6 Maggio 2013
Si tratta di un “sette” stiracchiato, dovuto più che altro all’empatia che ho sviluppato nei confronti della protagonista durante la visione del film, nonostante quello di Irene/Miele, pur essendo un personaggio interessante, sia afflitto da alcuni vizi di sceneggiatura.
Ecco, il difetto maggiore di questa opera prima della Golino in versione regista è, a parer mio, lo script, in cui figurano alcuni difetti palesi (il problema cardiaco di Irene, per esempio, non ha alcun senso ai fini narrativi) ed un tentativo, riuscito solo in parte, di rendere il più possibile oggettivo il racconto.
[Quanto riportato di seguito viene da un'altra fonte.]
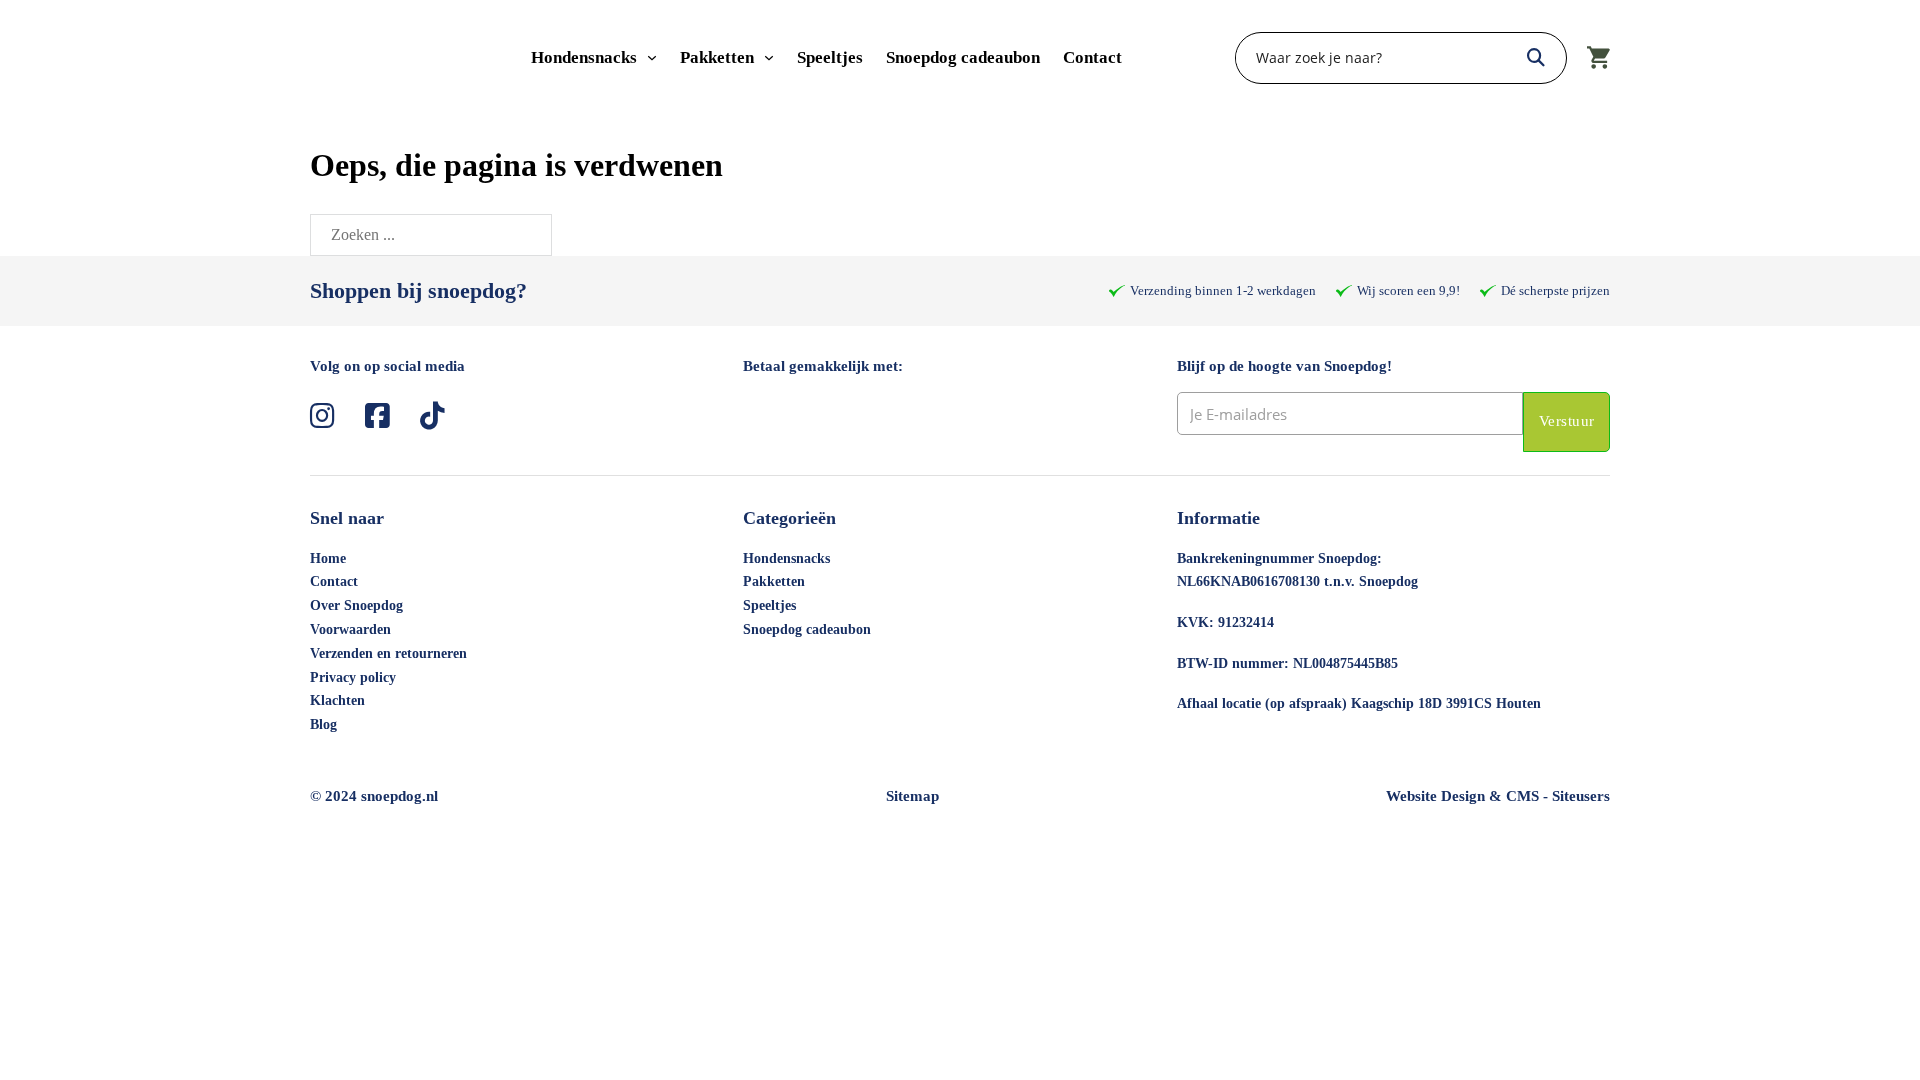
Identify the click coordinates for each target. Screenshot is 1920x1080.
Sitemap (912, 796)
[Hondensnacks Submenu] (652, 58)
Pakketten (717, 57)
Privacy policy (353, 677)
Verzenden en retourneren (388, 653)
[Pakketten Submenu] (769, 58)
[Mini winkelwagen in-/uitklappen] (1598, 58)
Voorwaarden (350, 629)
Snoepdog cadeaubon (963, 57)
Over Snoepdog (356, 605)
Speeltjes (830, 57)
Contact (1092, 57)
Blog (323, 724)
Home (328, 558)
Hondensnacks (584, 57)
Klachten (337, 700)
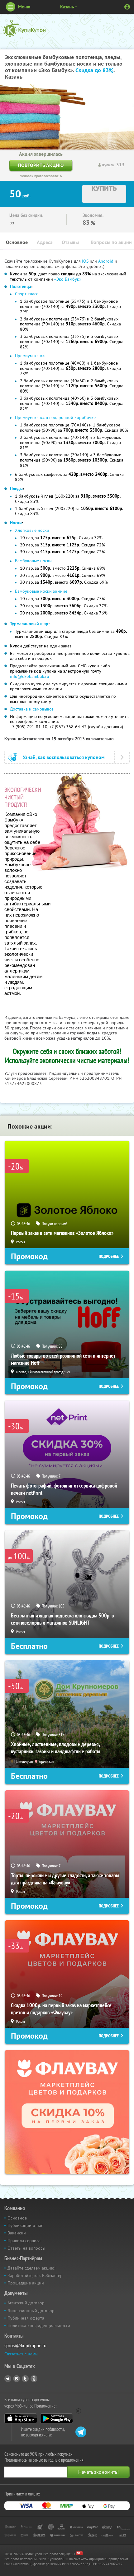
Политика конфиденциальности (38, 2325)
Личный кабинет (127, 7)
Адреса (45, 242)
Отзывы (70, 242)
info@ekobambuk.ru (29, 676)
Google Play (56, 2418)
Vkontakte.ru (16, 2378)
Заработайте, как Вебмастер (35, 2275)
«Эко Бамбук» (67, 279)
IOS (86, 261)
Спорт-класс (26, 294)
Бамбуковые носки (33, 561)
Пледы (16, 488)
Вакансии (16, 2233)
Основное (17, 242)
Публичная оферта (25, 2318)
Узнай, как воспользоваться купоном (64, 757)
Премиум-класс (30, 355)
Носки (16, 523)
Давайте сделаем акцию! (31, 2268)
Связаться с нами (21, 2354)
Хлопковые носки (32, 530)
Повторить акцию (41, 165)
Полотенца (20, 286)
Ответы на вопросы (26, 2248)
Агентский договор (26, 2303)
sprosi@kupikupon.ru (25, 2345)
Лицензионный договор (31, 2310)
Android (106, 261)
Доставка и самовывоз (32, 709)
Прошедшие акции (25, 2283)
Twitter (25, 2378)
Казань (67, 7)
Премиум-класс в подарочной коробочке (55, 417)
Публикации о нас (25, 2225)
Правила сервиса (24, 2240)
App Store (20, 2418)
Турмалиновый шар (29, 624)
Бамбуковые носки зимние (41, 591)
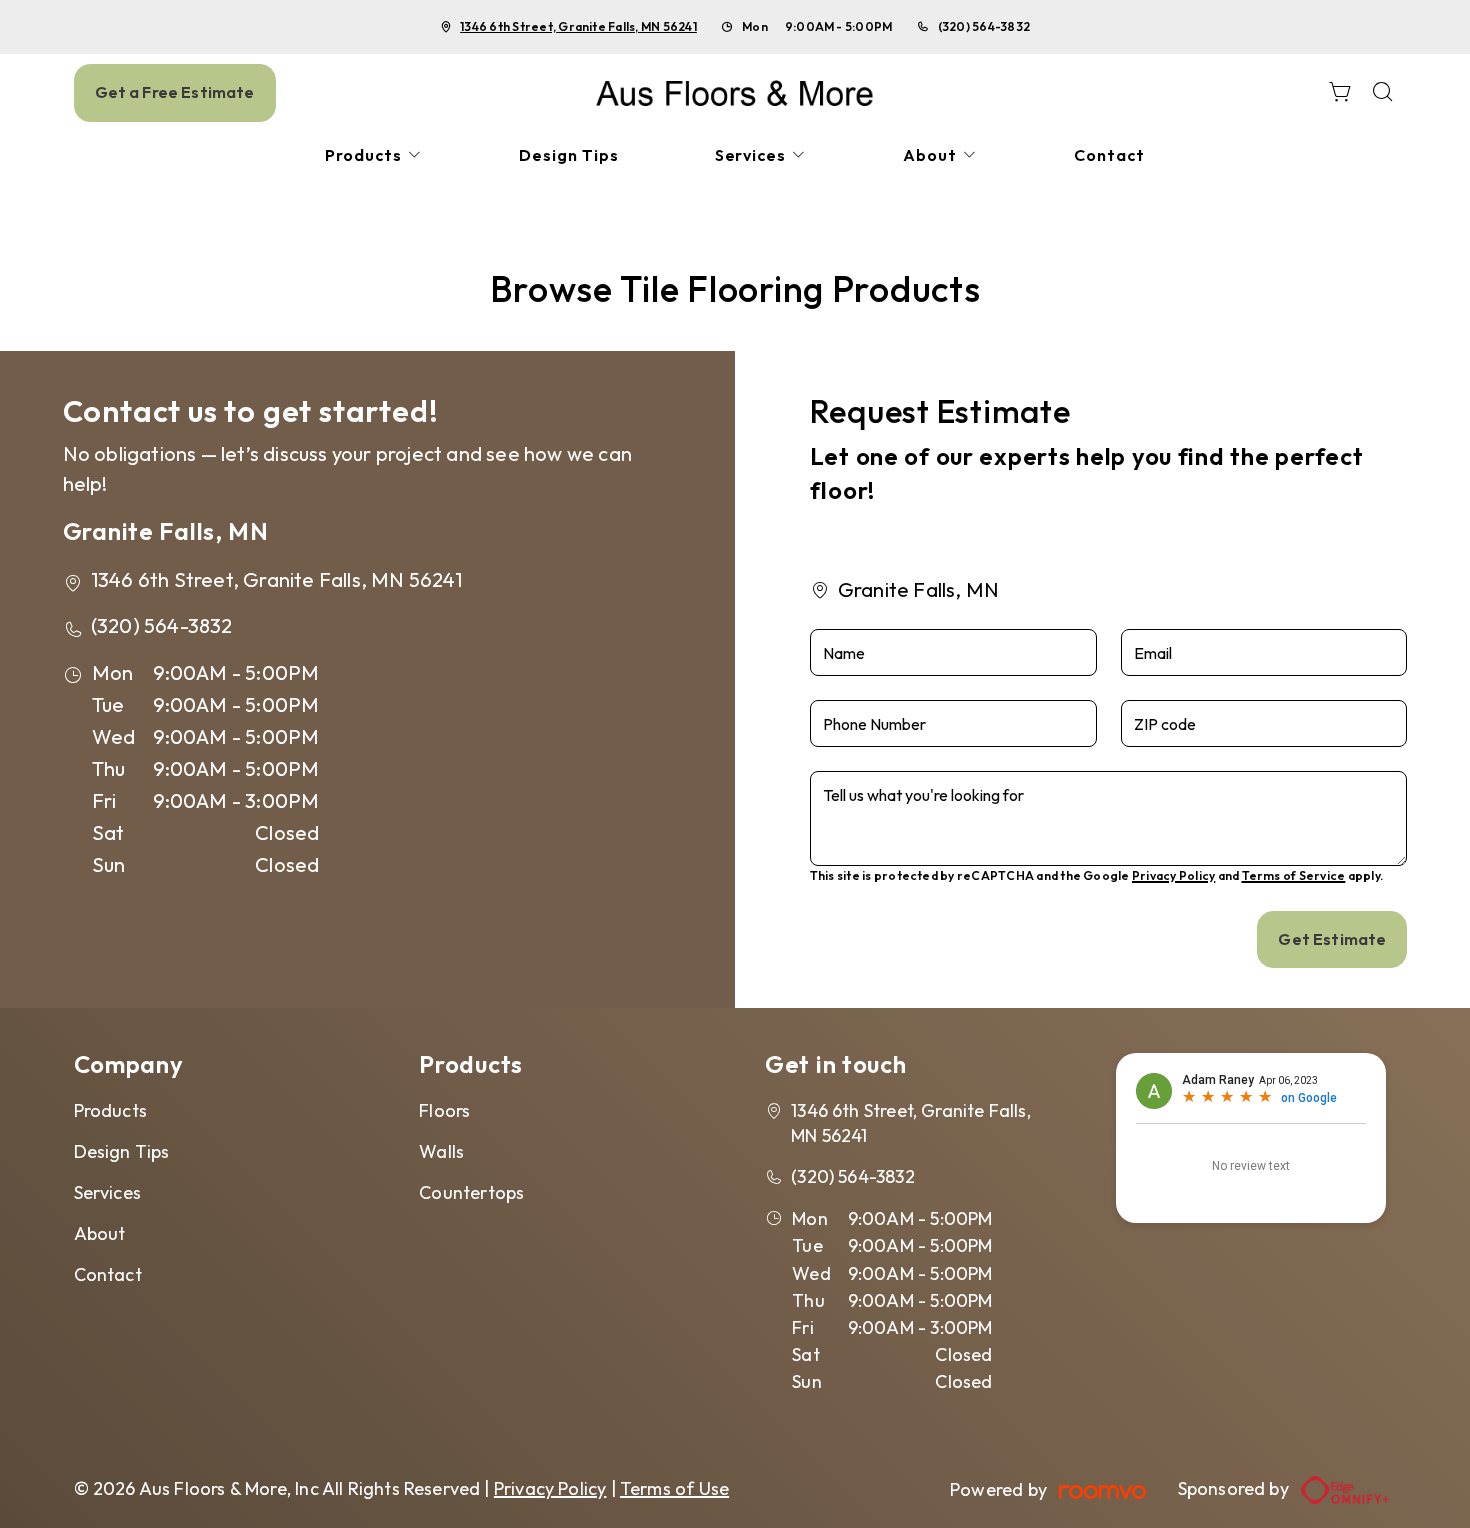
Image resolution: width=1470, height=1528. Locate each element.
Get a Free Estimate (175, 92)
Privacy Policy (1173, 875)
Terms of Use (674, 1488)
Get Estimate (1332, 939)
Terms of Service (1294, 875)
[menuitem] (374, 155)
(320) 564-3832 (984, 26)
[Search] (1383, 93)
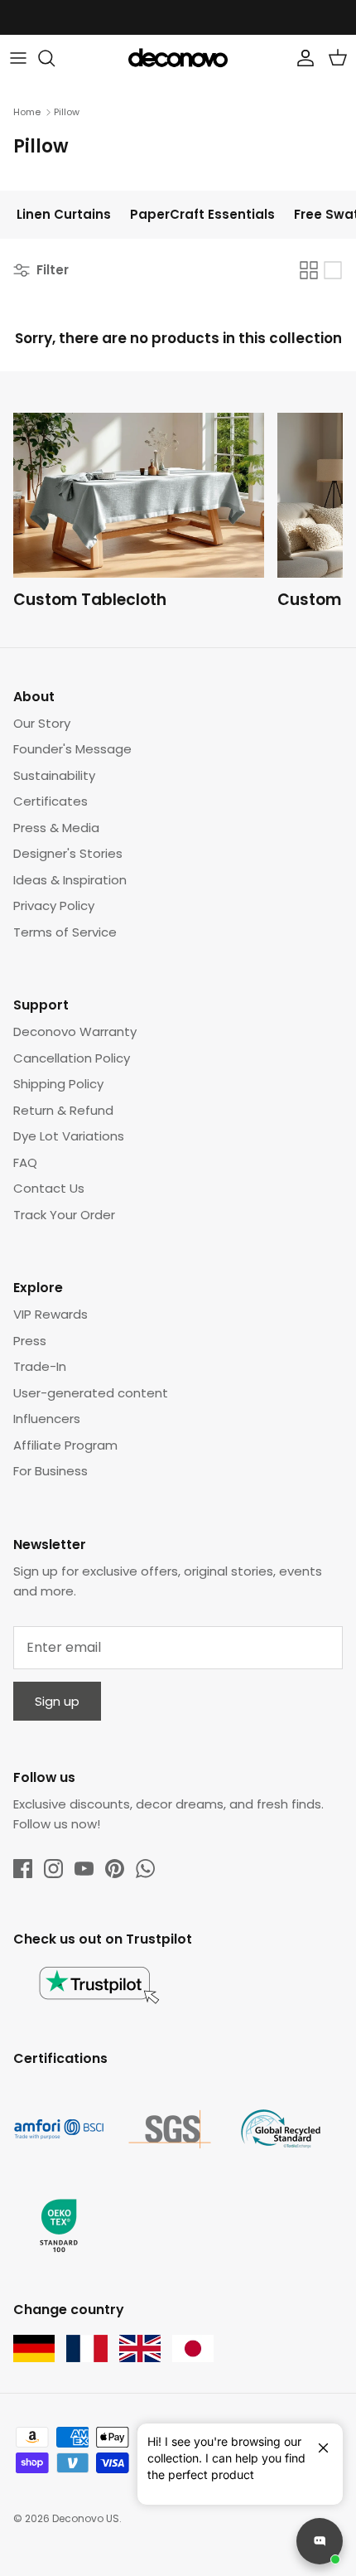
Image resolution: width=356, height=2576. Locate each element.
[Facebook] (22, 1868)
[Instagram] (53, 1868)
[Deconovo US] (178, 58)
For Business (50, 1470)
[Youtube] (84, 1868)
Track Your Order (64, 1214)
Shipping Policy (58, 1083)
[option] (145, 515)
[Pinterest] (114, 1868)
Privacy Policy (53, 905)
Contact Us (48, 1188)
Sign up (57, 1701)
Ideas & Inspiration (70, 880)
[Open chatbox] (319, 2541)
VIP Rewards (50, 1314)
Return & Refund (63, 1110)
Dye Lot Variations (68, 1136)
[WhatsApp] (145, 1868)
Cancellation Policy (71, 1058)
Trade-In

Il tema è spinoso e complesso, perciò ho apprezzato l’impegno profuso dalla Golino (anche sceneggiatrice) nel voler evitare il pietismo gratuito, ma l’esito non mi ha convinta.
La Trinca è brava ed intensa, ma confesso che, a tratti, la sua mimica un po’ convulsa (quelle mani…) e la dizione mi hanno lasciata perplessa: troppa poca misura, ecco.
Inoltre, ho afferrato poco alcuni simboli ricorrenti nel film. Su tutti, mi vengono in mente le ballerine (?) e i libri: le case in cui entra Irene strabordano di libri, ad eccezione della prima che è anche l’unica in cui compare un’immagine a tema religioso. Sono certa che questo dettaglio intendesse esprimere un concetto. Quale, però, mi è, in definitiva, oscuro.
Interessanti la fotografia (pulita, luminosa) e le scenografie (tutti gli ambienti hanno un tono domestico ma intrigante, grazie ai numerosi dettagli vintage), gradevole ed azzeccata la colonna sonora.

Concordo con la tua recensione 🙂 sebbene il mio sia un 7 pieno. La Trinca è stata molto più credibile nelle scene “solitarie e di estraniamento ” , e nel film ce ne sono molte; in quelle in cui si evincono contrasti verbali, invece, la sua recitazione mi è parsa un po’ affettata, forzata. Per quanto riguarda il ” problema cardiaco”, mi permetto di dare una mia breve interpretazione. Di sicuro è poco utile ai fini narrativi, ma dà un’ulteriore sfumatura sull’ interiorità del personaggio. Nel corso della storia, è sempre più evidente la sua difficoltà di annullamento di fronte alla sofferenza. Spesso ripete che per far bene il suo lavoro bisogna essere “invisibili”… ma, nonostante questa sua apparente freddezza, non riesce poi ad essere così indifferente alle persone con le quali entra in contatto: l’amicizia con l’ingegnere ne è un esempio. Le palpitazioni sono un sintomo, il risultato per aver somatizzato questa sua inquietudine. Non è un caso che il disturbo si manifesti nei maggiori momenti di ansietà e/o di stress. E’ il corpo che prima ancora della presa di coscienza della protagonista, le si rivela, esprimendosi in un punto ben preciso: il cuore ….e non credo sia casuale.